I don't think InTune is going to be aware of Authd's password complexity implementation unfortunately, and manually specifying the options above was still necessary to have the InTune compliance check pass last time I looked at it.
* manually changing `common-password` is wrong and dangerous (but even useless with authd), use `pam-auth-update` if you want to.
Yes I agree, although invoking pam-auth-update and other utilities in automated, non-interactive ways within the target chroot at install time with Autoinstall was a little flakey. I vaguely recall being able to get it working with DEBIAN_FRONTEND=noninteractive or similar.
I vaguely recall being able to get it working with
DEBIAN_FRONTEND=noninteractiveor similar.
Well actually just use --force with the service name to enable, that's it. The module will also read the same configuration though, so no need to repeat it as arguments.
See the man or just its simple source code :)
I vaguely recall being able to get it working with
DEBIAN_FRONTEND=noninteractiveor similar.Well actually just use
--forcewith the service name to enable, that's it. The module will also read the same configuration though, so no need to repeat it as arguments.See the man or just its simple source code :)
Sure, that's just overwriting any manual changes though, as I understand it? It doesn't "fix" the fact that InTune doesn't detect a sufficiently strong password policy.
In either case, I'm of the opinion this is an InTune issue, not an Authd one. The issue would be present without Authd being installed.
If I create a local user outside of authd, then InTune works fine with the password. That said, let me review again as soon as I get some time based on the above feedback.
This was my rationale for wondering whether authd was storing the local password differently.
Basically, I need to do some more digging on this when I get some time so bear with me and Ill see what I can find.
Thanks for the feedback above.
This is an increasing issue for us as well, Have found that I can authD sign in then try and fail to intune enroll, then sign out and sign in with a purely local account and succeed in intune enrolling the device. unfortunately if I then sign out of the local account and sign into the authD account the intune agent never checks back into intune, so the "compliance" state is essentially static . If you then sign back in with the local account ad relaunch the intune agent it will then check in and get compliance status again.
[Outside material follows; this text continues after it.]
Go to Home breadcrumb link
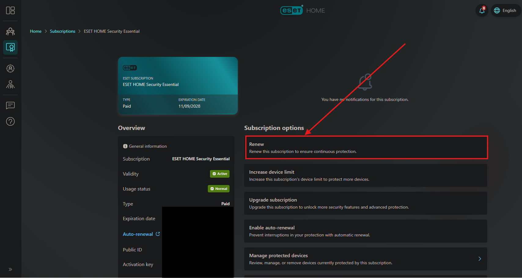The width and height of the screenshot is (522, 278). pyautogui.click(x=35, y=31)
@Senectus Intune for Linux is tied to a single account for each device you onboard. If you try to sign in with a second account (local or Authd), it will create a duplicate entry of that device in your Entra tenant device list. MS need to sort that or we will never be able to have multi-user devices work with InTune.
yeah, it functions better in the windows world, you can have multi-user windows device in intune (shared device or hybrid joined). Its a bit clunkier in the Linux world. If we could get the keyring problem solved we (in theory) could join a machine into intune after authD does its thing and my world would become a brighter place.
I really dont want to slide back to sssd.